A group of 10 Chilean legislators, including Alejandro Navarro (President of Chile’s Ample Social Movement, MAS) and Guillermo Teiller (President of the Chilean Communist Party), issued a similar statement of solidarity with the Venezuelan people and government. In it, they called the U.S. decision “an aggression not only against Venezuela, but against all Latin American countries.”

According to the Chilean lawmakers, the newly imposed sanctions are “just the beginning of a blockade with both political and military objectives,” affirming that U.S. policy towards Venezuela and other OPEC nations worldwide “has only one name, one objective, one common denominator: oil.”

Speaking to the press on Thursday, Venezuelan Foreign Minister Nicolás Maduro reiterated Venezuela’s rejection of the U.S. sanctions and described plans underway to prevent what he called “U.S. meddling in the region’s internal affairs.”

Maduro explained how the soon-to-be-established Community of Latin American and Caribbean States (CELAC), a regional organization that will include all American states except for the United States and Canada, plans to discuss “an energy stability and security treaty for our region” during the organization’s foundational meeting, scheduled for 5 June 2011. The treaty, he suggested, would help member nations respond to future aggression by outside forces.

The Venezuelan Foreign Minister also affirmed that two other regional institutions have joined calls of rejection to the U.S.-imposed sanctions on PDVSA; the Union of South American Nations (UNASUR) – which includes Argentina, Bolivia, Brazil, Chile, Ecuador, Guyana, Peru, Paraguay, Surinam, Uruguay, Venezuela and Colombia, with Paraguay and Brazil still needing to approve the founding charter – and PetroCaribe (Antigua and Barbuda, Bahamas, Belize, Cuba, Dominica, Grenada, Guatemala, Guyana, Haiti, Honduras, Jamaica, Nicaragua, Dominican Republic, Saint Kitts and Nevis, Saint Vincent and the Grenadines, Saint Lucia, Suriname, and Venezuela).
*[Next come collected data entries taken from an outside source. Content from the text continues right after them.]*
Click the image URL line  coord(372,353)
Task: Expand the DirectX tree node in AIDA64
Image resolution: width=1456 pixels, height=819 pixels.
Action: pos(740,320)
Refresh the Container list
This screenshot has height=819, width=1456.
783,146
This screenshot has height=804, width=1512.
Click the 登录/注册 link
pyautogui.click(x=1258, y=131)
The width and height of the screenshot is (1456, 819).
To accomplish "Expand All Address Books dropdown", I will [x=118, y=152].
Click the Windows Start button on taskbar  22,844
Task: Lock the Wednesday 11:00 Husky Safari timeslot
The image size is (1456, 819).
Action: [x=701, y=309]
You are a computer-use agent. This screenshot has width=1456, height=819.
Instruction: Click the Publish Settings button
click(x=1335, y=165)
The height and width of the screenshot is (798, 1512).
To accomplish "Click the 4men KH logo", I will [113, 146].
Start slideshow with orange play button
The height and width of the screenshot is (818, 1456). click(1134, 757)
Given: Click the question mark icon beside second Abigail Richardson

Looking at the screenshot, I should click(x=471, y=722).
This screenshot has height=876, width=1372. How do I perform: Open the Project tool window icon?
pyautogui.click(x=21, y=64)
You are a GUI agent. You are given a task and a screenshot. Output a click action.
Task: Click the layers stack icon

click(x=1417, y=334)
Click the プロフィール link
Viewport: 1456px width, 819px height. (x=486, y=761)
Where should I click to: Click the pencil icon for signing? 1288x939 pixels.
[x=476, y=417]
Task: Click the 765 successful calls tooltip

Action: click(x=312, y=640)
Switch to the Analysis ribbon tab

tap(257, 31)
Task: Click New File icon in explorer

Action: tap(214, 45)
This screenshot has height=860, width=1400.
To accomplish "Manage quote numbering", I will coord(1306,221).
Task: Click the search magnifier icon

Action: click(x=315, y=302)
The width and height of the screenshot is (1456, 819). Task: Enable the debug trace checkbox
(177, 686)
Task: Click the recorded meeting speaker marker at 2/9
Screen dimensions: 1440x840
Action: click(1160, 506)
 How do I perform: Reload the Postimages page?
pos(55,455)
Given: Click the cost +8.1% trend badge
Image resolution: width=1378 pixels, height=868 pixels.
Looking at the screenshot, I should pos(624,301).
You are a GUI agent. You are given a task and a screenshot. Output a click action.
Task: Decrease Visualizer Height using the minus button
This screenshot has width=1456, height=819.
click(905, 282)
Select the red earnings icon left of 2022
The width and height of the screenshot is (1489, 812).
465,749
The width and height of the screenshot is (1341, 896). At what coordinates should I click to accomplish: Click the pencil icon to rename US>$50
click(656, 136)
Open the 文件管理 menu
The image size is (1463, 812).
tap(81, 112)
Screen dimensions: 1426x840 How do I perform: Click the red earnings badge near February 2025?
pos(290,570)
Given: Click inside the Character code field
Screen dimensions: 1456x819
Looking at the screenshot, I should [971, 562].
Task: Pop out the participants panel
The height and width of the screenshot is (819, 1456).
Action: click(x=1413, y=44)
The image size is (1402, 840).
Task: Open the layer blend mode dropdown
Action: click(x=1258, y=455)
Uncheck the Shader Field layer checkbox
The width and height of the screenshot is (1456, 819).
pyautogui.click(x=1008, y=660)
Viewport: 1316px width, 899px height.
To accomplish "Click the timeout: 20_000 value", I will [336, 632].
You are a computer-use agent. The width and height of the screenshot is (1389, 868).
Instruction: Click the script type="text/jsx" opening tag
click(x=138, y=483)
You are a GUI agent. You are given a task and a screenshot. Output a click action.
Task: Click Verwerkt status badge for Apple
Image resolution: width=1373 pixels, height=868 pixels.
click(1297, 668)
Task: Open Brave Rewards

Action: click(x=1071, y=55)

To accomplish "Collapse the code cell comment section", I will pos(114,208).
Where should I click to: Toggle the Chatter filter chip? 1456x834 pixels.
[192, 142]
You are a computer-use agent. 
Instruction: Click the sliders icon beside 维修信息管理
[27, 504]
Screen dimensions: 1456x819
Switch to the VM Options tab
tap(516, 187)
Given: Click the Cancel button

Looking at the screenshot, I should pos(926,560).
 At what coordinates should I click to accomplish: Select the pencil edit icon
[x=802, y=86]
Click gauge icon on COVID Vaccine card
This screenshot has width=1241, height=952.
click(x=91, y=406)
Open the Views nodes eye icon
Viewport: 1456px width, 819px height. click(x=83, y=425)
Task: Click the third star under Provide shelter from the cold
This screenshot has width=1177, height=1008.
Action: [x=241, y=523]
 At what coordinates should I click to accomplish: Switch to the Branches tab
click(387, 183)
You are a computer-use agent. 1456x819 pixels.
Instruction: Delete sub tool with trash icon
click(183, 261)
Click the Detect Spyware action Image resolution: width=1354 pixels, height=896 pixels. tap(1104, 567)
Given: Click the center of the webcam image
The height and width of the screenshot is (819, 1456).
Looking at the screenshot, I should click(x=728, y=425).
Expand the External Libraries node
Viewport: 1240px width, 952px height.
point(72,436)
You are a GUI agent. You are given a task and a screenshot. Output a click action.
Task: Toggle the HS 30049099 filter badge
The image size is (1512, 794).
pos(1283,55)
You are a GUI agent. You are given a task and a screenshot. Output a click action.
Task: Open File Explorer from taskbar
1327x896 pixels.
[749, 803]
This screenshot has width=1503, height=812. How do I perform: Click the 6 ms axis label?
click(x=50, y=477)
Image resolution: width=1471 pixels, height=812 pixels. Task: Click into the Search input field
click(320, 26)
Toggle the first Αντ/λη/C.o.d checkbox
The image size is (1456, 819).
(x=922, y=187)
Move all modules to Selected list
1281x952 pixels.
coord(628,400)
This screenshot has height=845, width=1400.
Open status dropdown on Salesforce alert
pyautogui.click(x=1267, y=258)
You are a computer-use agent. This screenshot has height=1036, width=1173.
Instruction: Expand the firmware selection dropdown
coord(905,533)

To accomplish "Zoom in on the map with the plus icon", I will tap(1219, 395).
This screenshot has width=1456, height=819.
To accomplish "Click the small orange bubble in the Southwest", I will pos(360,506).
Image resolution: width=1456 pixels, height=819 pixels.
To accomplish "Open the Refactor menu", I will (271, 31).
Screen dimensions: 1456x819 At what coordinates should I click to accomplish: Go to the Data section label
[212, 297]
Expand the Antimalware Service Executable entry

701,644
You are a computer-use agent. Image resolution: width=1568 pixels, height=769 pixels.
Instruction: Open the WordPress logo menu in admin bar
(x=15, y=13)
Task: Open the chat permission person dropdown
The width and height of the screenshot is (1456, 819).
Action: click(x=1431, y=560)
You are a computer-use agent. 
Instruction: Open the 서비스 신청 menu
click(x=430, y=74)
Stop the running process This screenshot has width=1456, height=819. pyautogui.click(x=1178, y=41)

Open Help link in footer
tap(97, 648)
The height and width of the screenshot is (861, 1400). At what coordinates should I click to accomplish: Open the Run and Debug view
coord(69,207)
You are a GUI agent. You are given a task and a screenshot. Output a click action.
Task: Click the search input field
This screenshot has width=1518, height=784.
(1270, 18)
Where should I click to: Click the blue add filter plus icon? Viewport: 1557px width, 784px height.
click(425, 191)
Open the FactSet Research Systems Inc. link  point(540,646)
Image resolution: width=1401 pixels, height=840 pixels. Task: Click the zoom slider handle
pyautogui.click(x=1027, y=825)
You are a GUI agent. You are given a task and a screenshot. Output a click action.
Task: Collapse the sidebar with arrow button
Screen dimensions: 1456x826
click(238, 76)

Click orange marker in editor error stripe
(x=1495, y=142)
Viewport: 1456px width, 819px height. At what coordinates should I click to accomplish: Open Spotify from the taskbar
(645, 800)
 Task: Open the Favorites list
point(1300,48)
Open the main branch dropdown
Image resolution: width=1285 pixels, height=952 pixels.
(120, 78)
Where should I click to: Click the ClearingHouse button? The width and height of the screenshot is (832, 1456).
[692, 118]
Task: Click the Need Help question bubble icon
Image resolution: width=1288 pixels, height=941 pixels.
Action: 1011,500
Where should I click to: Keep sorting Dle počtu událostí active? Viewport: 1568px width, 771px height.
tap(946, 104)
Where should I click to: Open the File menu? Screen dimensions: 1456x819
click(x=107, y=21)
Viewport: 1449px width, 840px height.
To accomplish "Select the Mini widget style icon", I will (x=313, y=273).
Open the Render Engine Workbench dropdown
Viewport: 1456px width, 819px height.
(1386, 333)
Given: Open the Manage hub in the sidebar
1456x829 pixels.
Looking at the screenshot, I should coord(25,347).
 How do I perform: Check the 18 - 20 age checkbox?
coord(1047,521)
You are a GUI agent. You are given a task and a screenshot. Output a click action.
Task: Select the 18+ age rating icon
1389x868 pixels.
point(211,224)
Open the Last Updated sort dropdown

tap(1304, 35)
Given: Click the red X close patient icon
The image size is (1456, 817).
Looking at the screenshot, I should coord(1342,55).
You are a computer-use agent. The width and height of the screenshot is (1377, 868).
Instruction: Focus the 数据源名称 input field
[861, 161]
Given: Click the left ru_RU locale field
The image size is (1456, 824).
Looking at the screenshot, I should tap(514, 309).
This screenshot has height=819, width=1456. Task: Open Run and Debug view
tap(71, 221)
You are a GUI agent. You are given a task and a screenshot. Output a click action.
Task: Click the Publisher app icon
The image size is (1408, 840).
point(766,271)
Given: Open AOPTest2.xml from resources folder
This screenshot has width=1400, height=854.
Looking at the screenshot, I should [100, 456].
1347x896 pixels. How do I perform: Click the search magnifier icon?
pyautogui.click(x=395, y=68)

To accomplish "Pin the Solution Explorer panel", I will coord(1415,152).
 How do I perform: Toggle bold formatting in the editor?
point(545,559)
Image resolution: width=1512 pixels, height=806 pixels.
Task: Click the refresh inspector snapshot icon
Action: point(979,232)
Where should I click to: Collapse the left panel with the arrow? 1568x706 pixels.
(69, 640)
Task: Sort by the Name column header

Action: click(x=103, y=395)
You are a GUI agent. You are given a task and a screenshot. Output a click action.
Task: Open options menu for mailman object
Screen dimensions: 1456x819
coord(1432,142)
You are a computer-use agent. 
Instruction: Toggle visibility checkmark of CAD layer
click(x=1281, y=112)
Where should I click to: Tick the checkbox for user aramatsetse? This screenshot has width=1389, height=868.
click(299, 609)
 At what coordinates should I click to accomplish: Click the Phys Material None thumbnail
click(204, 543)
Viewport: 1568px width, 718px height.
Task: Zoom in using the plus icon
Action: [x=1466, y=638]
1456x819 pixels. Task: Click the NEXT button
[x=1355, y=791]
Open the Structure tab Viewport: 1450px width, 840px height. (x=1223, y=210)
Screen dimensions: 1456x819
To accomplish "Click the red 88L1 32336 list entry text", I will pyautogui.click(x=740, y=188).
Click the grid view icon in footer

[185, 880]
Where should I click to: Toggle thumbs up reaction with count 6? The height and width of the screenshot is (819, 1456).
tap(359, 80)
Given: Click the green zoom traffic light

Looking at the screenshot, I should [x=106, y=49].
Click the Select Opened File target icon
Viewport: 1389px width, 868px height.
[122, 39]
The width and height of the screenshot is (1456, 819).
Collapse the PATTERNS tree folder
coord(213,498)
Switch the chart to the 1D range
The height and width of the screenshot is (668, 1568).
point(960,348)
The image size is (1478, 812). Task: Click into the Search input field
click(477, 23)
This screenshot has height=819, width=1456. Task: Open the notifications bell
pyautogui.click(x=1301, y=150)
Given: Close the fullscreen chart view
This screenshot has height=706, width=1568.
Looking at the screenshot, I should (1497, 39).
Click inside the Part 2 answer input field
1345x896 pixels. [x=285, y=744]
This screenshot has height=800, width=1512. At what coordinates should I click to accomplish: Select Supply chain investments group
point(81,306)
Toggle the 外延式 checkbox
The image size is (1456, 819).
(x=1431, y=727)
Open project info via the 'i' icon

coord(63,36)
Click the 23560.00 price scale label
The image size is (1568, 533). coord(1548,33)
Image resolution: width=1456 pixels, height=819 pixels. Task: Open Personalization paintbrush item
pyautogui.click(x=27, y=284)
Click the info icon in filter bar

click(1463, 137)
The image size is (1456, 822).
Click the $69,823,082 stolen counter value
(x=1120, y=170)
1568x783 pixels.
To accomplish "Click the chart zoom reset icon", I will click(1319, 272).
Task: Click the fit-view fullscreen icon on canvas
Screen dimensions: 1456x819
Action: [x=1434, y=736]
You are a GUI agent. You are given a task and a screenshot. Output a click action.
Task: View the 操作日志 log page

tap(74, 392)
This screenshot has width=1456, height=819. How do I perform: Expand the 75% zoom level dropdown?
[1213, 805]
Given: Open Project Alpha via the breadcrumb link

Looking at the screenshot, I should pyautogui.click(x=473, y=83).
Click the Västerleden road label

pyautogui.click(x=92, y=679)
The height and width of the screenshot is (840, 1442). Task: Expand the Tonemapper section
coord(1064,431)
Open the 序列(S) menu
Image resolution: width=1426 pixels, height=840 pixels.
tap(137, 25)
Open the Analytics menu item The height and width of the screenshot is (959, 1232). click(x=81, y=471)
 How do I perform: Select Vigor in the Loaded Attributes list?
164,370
The declarations by ALBA and others came in response to the U.S. State Department’s decision on Tuesday to impose unilateral sanctions against Venezuela’s PDVSA as well as six other international firms; PCCI (Jersey/Iran), the Real Oyster Group (United Arab Emirates), Speedy Ship (United Arab Emirates/Iran), Tanker Pacific (Singapore), Ofer Brothers Group (Israel), and Associated Shipbroking (Monaco). All are accused by the U.S. of helping to “facilitate Iran’s efforts to evade U.S. sanctions.”

In the case of PDVSA, the U.S. government accuses the Venezuelan firm of sending two cargo ships to Iran delivering $50 million US worth of reformate – a gasoline blending component used to improve the quality of gasoline.